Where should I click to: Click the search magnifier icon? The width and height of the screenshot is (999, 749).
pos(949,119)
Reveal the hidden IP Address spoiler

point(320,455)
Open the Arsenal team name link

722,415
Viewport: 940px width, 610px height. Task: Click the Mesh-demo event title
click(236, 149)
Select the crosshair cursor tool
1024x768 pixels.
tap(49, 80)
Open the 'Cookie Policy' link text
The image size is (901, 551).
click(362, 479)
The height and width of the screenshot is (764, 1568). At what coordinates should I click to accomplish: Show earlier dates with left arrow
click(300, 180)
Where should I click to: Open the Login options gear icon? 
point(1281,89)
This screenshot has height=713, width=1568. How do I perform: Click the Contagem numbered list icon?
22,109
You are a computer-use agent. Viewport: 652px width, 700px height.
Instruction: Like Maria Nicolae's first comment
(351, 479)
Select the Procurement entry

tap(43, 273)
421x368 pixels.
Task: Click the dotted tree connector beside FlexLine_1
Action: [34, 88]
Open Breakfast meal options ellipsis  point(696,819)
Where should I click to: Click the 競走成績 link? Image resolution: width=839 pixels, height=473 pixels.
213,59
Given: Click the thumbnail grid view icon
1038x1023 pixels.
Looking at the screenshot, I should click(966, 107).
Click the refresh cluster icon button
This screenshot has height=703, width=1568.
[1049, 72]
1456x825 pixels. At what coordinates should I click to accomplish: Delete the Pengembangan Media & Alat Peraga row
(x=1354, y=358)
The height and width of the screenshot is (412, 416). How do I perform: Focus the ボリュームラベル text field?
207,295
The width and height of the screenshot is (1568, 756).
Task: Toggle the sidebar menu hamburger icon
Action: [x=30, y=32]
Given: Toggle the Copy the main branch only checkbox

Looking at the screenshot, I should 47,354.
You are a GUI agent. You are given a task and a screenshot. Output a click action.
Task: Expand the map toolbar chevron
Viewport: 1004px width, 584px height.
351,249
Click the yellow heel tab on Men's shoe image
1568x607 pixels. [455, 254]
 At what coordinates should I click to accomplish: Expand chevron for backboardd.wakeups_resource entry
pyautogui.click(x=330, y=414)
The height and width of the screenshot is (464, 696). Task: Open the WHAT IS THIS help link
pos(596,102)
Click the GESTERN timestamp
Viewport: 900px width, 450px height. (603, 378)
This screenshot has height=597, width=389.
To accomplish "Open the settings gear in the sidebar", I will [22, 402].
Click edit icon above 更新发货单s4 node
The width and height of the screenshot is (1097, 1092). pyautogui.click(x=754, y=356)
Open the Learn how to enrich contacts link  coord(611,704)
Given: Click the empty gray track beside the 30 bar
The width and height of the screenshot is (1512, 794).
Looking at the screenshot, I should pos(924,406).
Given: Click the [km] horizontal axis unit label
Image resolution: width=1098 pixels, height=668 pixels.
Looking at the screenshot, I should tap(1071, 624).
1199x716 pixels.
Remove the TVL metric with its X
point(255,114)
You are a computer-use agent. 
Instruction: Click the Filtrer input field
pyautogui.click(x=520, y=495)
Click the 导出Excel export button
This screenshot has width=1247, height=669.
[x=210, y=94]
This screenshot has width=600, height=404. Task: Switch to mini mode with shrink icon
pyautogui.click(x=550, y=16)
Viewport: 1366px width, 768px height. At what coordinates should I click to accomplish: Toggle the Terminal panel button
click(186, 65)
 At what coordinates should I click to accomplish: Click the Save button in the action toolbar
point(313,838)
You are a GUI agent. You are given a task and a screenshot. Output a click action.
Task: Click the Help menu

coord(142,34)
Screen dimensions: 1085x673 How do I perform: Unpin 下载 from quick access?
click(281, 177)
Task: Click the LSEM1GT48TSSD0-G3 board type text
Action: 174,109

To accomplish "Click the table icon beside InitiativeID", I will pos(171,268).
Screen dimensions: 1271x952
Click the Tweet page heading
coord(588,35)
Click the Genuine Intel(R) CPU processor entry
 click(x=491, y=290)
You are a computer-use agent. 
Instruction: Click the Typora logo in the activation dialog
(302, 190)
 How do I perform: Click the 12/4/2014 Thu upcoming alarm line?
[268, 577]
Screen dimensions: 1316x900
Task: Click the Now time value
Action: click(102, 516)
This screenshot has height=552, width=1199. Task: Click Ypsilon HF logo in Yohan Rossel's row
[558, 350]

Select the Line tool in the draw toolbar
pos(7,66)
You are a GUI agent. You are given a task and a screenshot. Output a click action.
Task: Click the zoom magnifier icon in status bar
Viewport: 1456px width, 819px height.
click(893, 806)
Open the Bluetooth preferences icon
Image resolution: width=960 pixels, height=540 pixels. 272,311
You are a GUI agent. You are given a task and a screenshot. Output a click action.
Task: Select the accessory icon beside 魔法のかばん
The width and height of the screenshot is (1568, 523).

EXERCISE >> Number of lines containing the word "will" in the listing: state it, and add no other text.

EXERCISE ANSWER >> 2